Muchas semejanzas se podrán descubrir en los sucesos narrados en este libro, con nuestras propias historias de lucha frente a la colonia española, y más, con la larga y accidentada historia de nuestra América: desde los intereses explotadores, representados por lejanos reyes y sus personeros reaccionarios foráneos y hasta nacionales, siempre dueños de la pólvora y la muerte para reprimir el más intento de desobediencia, pasando por la supresión del pensamiento autóctono, la siega de cualquier retoño del intelecto criollo, siempre ávido de mayores horizontes para las tierras que los han visto nacer y que conduzcan a la búsqueda de las más elementales libertades, hasta tocar también tópicos menos generales, en actos y personas, quizás menos trascendentes, como los retratos de personajes que representan las muchas caras de una sociedad. Hilos sueltos, sí, pero cuyas acciones individuales, y sus influencias, develan y hasta conducen muchas veces a tejer los devenires colectivos.  

Algunos episodios sonarán no solo semejantes, sino hasta actuales, a pesar de las distancias temporales donde la novela se desenvuelve. Los desmanes de una soldadesca capaz de arremeter y saquear sin piedad. La caza y represión a los masones, una de las sólidas fuentes del pensamiento independista en nuestro continente. Y, por suerte, el amor, la fe en llevar a cabo proyectos sociales que conduzcan al mejoramiento humano, al goce de la libertad.  

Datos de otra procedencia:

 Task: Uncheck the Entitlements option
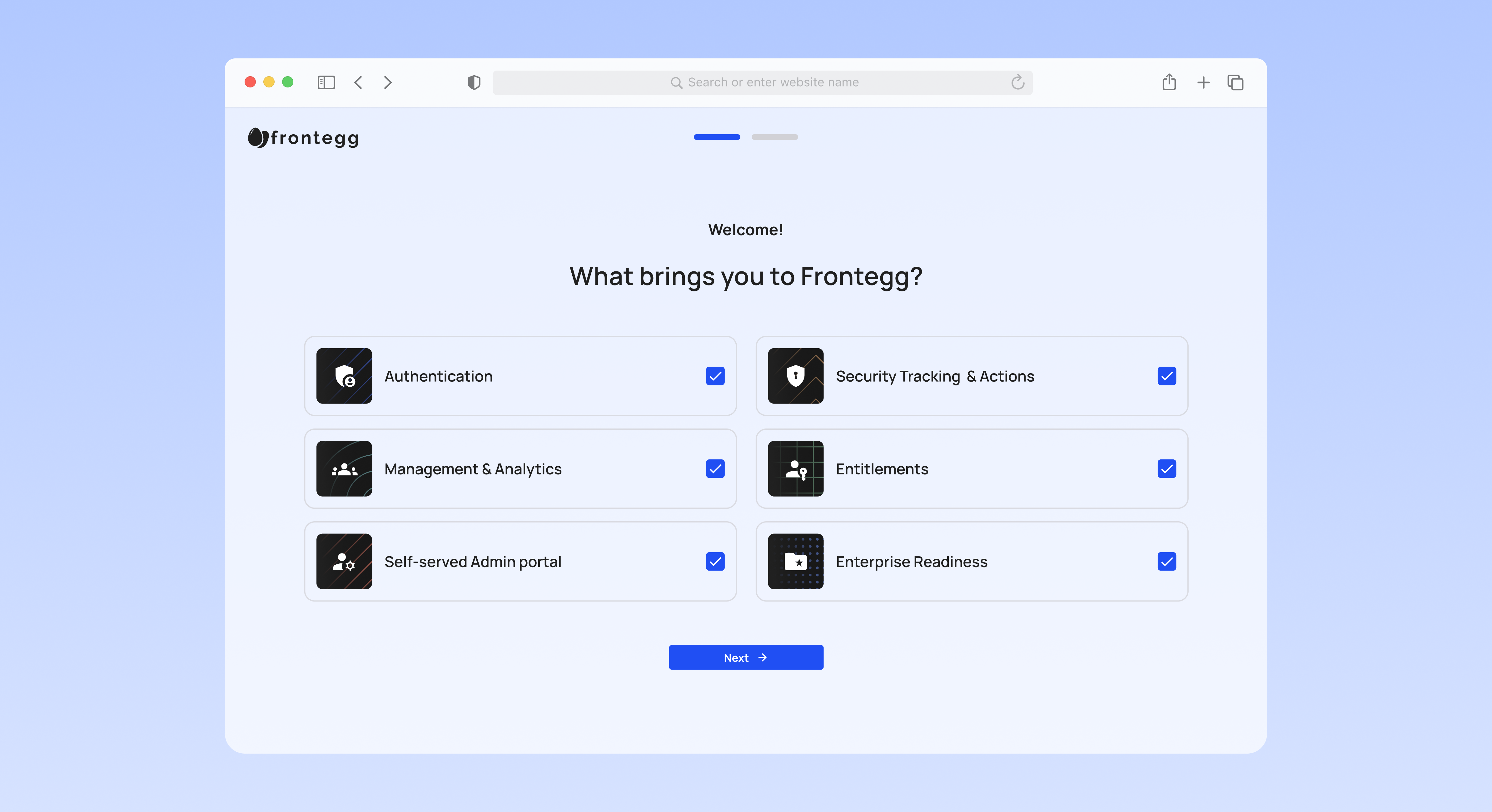coord(1166,469)
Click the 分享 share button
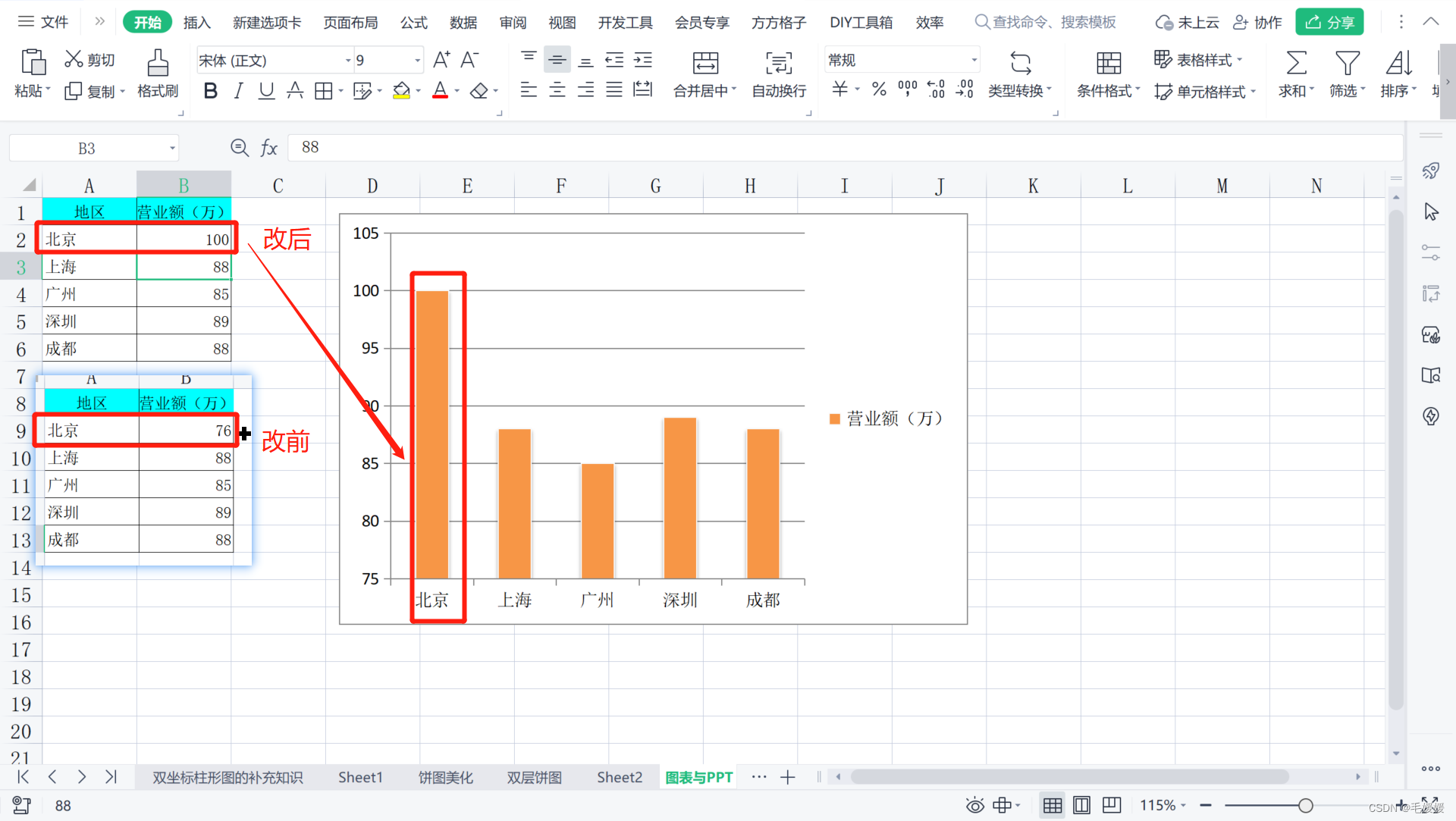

Su autor, Juan Valdano, posee como creador una obra vasta y diversa. El ensayo histórico, la crítica, la novela y el cuento, han sido de los predios que ha recorrido con su obra. Con Mientras llega el día, el lector cubano hallará una novela disfrutable, fluida, y que sale airosa del trance de reseñar, entre hechos ciertos y algunos personajes verídicos, el sabor y la imagen de una época crucial en la historia ecuatoriana.   

En los lapsos actuales de una América, precisada de unidades y refundaciones, en tiempos donde, como diría José Martí, tiene mucho por hacer todavía el grande Simón Bolívar, una novela como esta resulta un positivo recordatorio. Un saber de dónde venimos, para mejor determinar los rumbos a donde debe intentarse llegar. Una mirada a sabernos más por dentro, a compartir  y aprender de lo mucho en común de nuestros pueblos.  

Una frase de Alejo Carpentier, hija de sus habituales reflexiones sobre nuestra literatura americana y de su sitio y misión social en el continente, podría ser en buena media un reflejo de los frutos que entrega esta novela. “Hoy conocemos los nombres de las cosas, las formas de las cosas, las texturas de las cosas nuestras; sabemos dónde están nuestros enemigos internos y externos; nos hemos forjado un lenguaje apto para expresar nuestras realidades, y el acontecimiento que nos venga al encuentro hallará en nosotros, novelistas de América Latina, los testigos, cronistas e intérpretes de nuestra gran realidad latinoamericana”. 

Así pues, recorramos el preludio del alba que nos ofrece esta novela. A pesar del amanecer todavía violento que presagian sus escrituras memoriosas, un logrado sol de buena lectura y de saberes comunes, deberá alumbrar sobre el cielo de la página, al terminar la lectura. O cuando, por fin, el día se abra paso.